The Fate of Active Acne and Acne Scars Following Treatment With Fractional Radiofrequency

December 2019 | Volume 18 | Issue 12 | Original Article | 1268 | Copyright © December 2019

Bruce E. Katz MD

JUVA Skin & Laser Center, New York, NY

INTRODUCTION: Acne vulgaris (AV) is a common skin disorder that may result in long-lasting acne scars. Techniques such as delivering fractional radiofrequency (RF) energy through miniature pins or needles have been utilized to manage active acne and acne scars. Skin restoration through dermal remodeling, neo-collagenesis, neo-elastogenesis, and epidermal re-newal are typical results of such treatments.

METHODS: 15 subjects suffering from acne received 3 sessions of facial treatments, 3-4 weeks apart, using a fractional RF device with 24 pins tip of 2500μm in length. The treatment's safety and efficacy were evaluated up to 6 months after the last treatment.

RESULTS: Facial photos and classifications of active acne, acne scars, and overall skin appearance demonstrated improve-ments in follow-up visits compared to baseline. No significant or unexpected adverse events were detected.

CONCLUSION: The current study supports the safety and efficacy of the fractional RF treatment modality for acne condition.

J Drugs Dermatol. 2019;18(12):1268-1272.


Acne vulgaris (AV), one of the most common skin disorders is a prevalent condition mostly affecting adolescents and young adults.1 For some patients, acne continues to be a problem beyond adolescence, persisting well into adulthood.2 Studies on the psychosocial impact of acne have documented dissatisfaction with appearance, embarrassment, self-consciousness, and lack of self-confidence.3 Furthermore, acne is associated with feelings of anxiety, depression, anger, less satisfaction with the body, lower self-esteem, and social dysfunction.4 For many patients, acne may lead to permanent scarring and disfigurement, further aggravating the existing psychosocial aspects of this condition.5,6 It is therefore crucial to effectively treat AV in order to avoid scarring. The pathogenesis of acne relates to increased sebum production in the setting of aberrant follicular keratinization, propionibacterium acnes proliferation and significant perifollicular inflam-mation.7 This process leads to a local tissue damage, resulting in activation of a wound healing cascade. Imbalance in col-lagen deposition and matrix degradation may result in permanent scarring.8

Various therapeutic measures such as chemical peeling, dermabrasion, and fillers have been performed to improve acne scarring, but with sub-optimal outcomes. Various lasers, each with variable reports of success and advantages, as well as limitations, were also adapted to overcome acne effects.9

The potential of ablative lasers such as Er:YAG or CO2 lasers in producing significant improvement was promising; how-ever, these technologies were found to be associated with long recovery times and side effects such as post-inflammatory hyperpigmentation and scarring.10 More recently, newer methods have been developed to minimize adverse effects by treat-ing the skin fractionally, leaving healthy areas to promote and improve the healing process. Ablative fractional resurfacing, using the CO2 fractional laser system has demonstrated significant beneficial effects on atrophic acne scars and minor side effects comparing to non-fractional CO2 laser.11 Newer techniques such as delivering fractional radiofrequency (RF) energy through miniature pins or needles have been clinically proven effective for skin rejuvenation with high margins of safe-ty.12-15 Improvement of skin conditions such as wrinkles, lax skin, and acne scars following fractional RF treatments is achieved through dermal remodeling, neo-collagenesis, and neo-elastogenesis with controlled epidermal renewal.15

The current study was focused on evaluating a fractional RF device for simultaneous treatment of acne scars and active acne and for overall skin appearance improvement.
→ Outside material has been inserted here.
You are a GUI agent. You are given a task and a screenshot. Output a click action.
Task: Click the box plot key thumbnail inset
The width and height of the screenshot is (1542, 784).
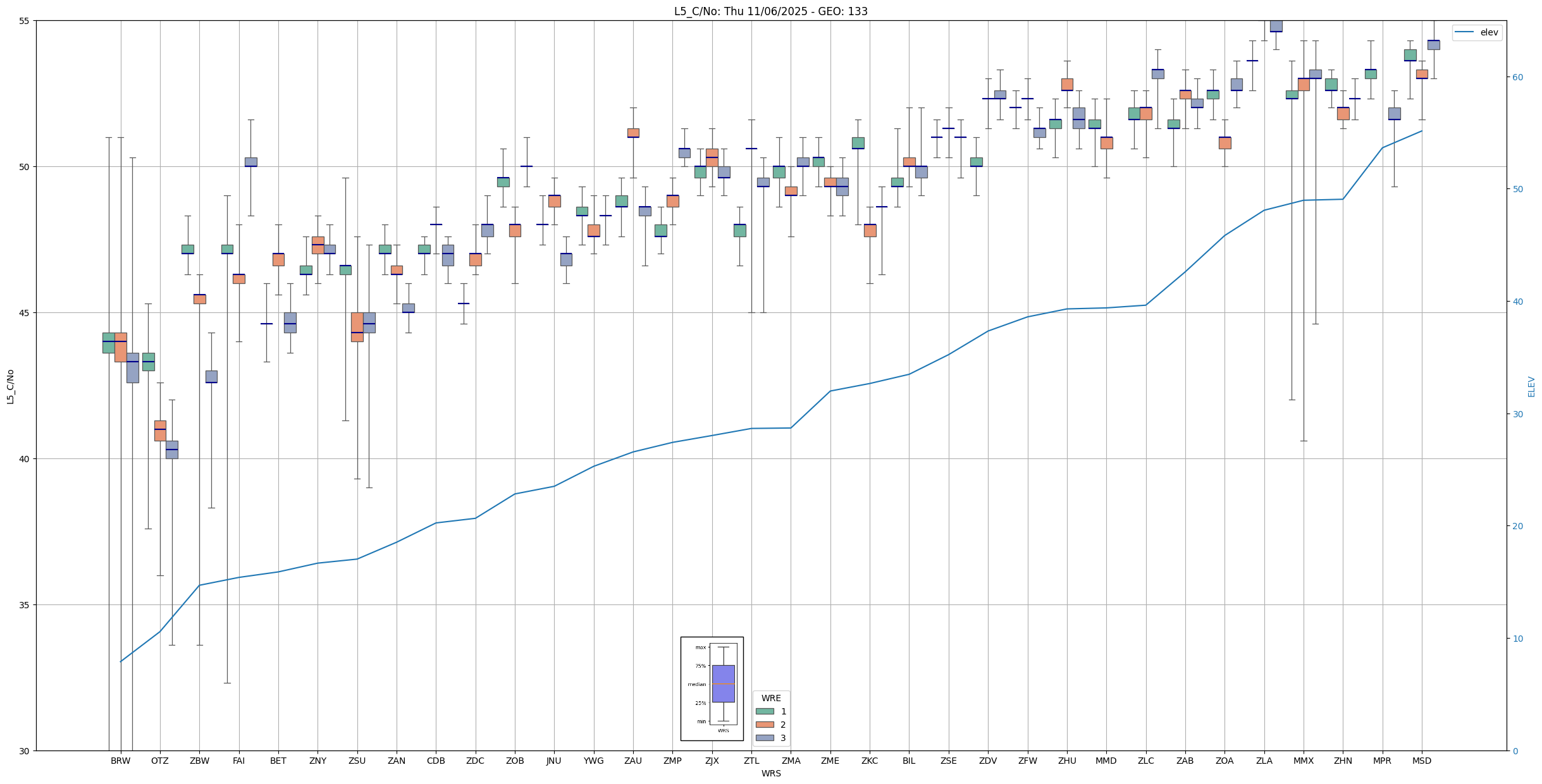point(712,689)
A prospective, open label, single center clinical study was conducted in our clinic, following IRB approval. The study was intended to evaluate the safety and efficacy of a fractional RF applicator (Fractora, InMode Ltd., Israel) for the treatment of active acne and acne scarring.

Fifteen subjects, 13 females and 2 males, average age 27.9 years (range 13-53 years), with Fitzpatrick skin types II-VI, hav-ing active acne lesions and acne scars were recruited. Subjects signed informed consent forms prior to enrolment in the study.